== DATA TO PROCESS ==
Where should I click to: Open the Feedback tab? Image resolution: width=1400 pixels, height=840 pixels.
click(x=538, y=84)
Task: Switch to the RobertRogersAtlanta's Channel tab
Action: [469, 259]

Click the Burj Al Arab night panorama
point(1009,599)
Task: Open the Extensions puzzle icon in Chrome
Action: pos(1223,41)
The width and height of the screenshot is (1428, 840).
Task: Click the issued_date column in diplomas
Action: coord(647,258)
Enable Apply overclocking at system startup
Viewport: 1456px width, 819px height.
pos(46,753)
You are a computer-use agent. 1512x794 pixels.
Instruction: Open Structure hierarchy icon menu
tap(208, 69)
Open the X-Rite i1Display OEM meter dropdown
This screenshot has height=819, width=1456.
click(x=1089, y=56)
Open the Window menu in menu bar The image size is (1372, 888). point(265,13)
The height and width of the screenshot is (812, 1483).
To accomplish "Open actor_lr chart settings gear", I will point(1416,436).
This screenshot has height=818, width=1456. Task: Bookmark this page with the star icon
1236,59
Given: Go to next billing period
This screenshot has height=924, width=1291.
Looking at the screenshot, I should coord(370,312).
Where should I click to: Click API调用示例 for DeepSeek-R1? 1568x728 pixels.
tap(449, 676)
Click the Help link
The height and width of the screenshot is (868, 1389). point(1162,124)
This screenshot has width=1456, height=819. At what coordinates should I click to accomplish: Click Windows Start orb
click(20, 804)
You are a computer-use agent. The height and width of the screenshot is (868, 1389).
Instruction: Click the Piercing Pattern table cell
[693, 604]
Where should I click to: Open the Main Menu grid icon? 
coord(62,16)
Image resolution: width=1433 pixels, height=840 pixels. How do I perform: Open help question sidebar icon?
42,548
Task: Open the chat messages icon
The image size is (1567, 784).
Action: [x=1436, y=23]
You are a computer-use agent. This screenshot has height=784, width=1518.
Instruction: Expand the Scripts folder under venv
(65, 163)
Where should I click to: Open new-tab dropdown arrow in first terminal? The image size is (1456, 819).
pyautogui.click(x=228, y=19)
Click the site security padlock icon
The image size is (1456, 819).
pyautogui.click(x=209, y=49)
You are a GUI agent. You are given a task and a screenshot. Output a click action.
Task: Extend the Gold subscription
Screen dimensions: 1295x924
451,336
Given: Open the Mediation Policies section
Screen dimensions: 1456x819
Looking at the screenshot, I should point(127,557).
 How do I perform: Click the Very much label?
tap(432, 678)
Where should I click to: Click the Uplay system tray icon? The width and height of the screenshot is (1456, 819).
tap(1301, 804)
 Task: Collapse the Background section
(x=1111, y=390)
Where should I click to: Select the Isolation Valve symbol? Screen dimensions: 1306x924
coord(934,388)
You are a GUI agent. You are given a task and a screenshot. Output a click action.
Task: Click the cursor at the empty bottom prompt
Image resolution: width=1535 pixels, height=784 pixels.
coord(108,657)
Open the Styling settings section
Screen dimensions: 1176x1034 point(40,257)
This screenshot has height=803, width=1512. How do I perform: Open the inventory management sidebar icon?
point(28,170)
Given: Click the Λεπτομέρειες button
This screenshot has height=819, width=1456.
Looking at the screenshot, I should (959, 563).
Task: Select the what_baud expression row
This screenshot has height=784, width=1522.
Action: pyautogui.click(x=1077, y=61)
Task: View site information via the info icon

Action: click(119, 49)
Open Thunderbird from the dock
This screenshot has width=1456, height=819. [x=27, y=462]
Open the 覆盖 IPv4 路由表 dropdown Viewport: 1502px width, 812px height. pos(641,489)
===
TRY IT: Reproduce the whole listing verbatim, leaving every line as it was.

WRITTEN RESPONSE:
Where should I click to: Open the Feedback tab? Image resolution: width=1400 pixels, height=840 pixels.
click(x=538, y=84)
Task: Switch to the RobertRogersAtlanta's Channel tab
Action: [469, 259]

Click the Burj Al Arab night panorama
point(1009,599)
Task: Open the Extensions puzzle icon in Chrome
Action: pos(1223,41)
The width and height of the screenshot is (1428, 840).
Task: Click the issued_date column in diplomas
Action: coord(647,258)
Enable Apply overclocking at system startup
Viewport: 1456px width, 819px height.
pos(46,753)
You are a computer-use agent. 1512x794 pixels.
Instruction: Open Structure hierarchy icon menu
tap(208, 69)
Open the X-Rite i1Display OEM meter dropdown
This screenshot has height=819, width=1456.
click(x=1089, y=56)
Open the Window menu in menu bar The image size is (1372, 888). point(265,13)
The height and width of the screenshot is (812, 1483).
To accomplish "Open actor_lr chart settings gear", I will point(1416,436).
This screenshot has height=818, width=1456. Task: Bookmark this page with the star icon
1236,59
Given: Go to next billing period
This screenshot has height=924, width=1291.
Looking at the screenshot, I should coord(370,312).
Where should I click to: Click API调用示例 for DeepSeek-R1? 1568x728 pixels.
tap(449, 676)
Click the Help link
The height and width of the screenshot is (868, 1389). point(1162,124)
This screenshot has width=1456, height=819. At what coordinates should I click to accomplish: Click Windows Start orb
click(20, 804)
You are a computer-use agent. The height and width of the screenshot is (868, 1389).
Instruction: Click the Piercing Pattern table cell
[693, 604]
Where should I click to: Open the Main Menu grid icon? 
coord(62,16)
Image resolution: width=1433 pixels, height=840 pixels. How do I perform: Open help question sidebar icon?
42,548
Task: Open the chat messages icon
The image size is (1567, 784).
Action: [x=1436, y=23]
You are a computer-use agent. This screenshot has height=784, width=1518.
Instruction: Expand the Scripts folder under venv
(65, 163)
Where should I click to: Open new-tab dropdown arrow in first terminal? The image size is (1456, 819).
pyautogui.click(x=228, y=19)
Click the site security padlock icon
The image size is (1456, 819).
pyautogui.click(x=209, y=49)
You are a GUI agent. You are given a task and a screenshot. Output a click action.
Task: Extend the Gold subscription
Screen dimensions: 1295x924
451,336
Given: Open the Mediation Policies section
Screen dimensions: 1456x819
Looking at the screenshot, I should point(127,557).
 How do I perform: Click the Very much label?
tap(432, 678)
Where should I click to: Click the Uplay system tray icon? The width and height of the screenshot is (1456, 819).
tap(1301, 804)
 Task: Collapse the Background section
(x=1111, y=390)
Where should I click to: Select the Isolation Valve symbol? Screen dimensions: 1306x924
coord(934,388)
You are a GUI agent. You are given a task and a screenshot. Output a click action.
Task: Click the cursor at the empty bottom prompt
Image resolution: width=1535 pixels, height=784 pixels.
coord(108,657)
Open the Styling settings section
Screen dimensions: 1176x1034 point(40,257)
This screenshot has height=803, width=1512. How do I perform: Open the inventory management sidebar icon?
point(28,170)
Given: Click the Λεπτομέρειες button
This screenshot has height=819, width=1456.
Looking at the screenshot, I should (959, 563).
Task: Select the what_baud expression row
This screenshot has height=784, width=1522.
Action: pyautogui.click(x=1077, y=61)
Task: View site information via the info icon

Action: click(119, 49)
Open Thunderbird from the dock
This screenshot has width=1456, height=819. [x=27, y=462]
Open the 覆盖 IPv4 路由表 dropdown Viewport: 1502px width, 812px height. pos(641,489)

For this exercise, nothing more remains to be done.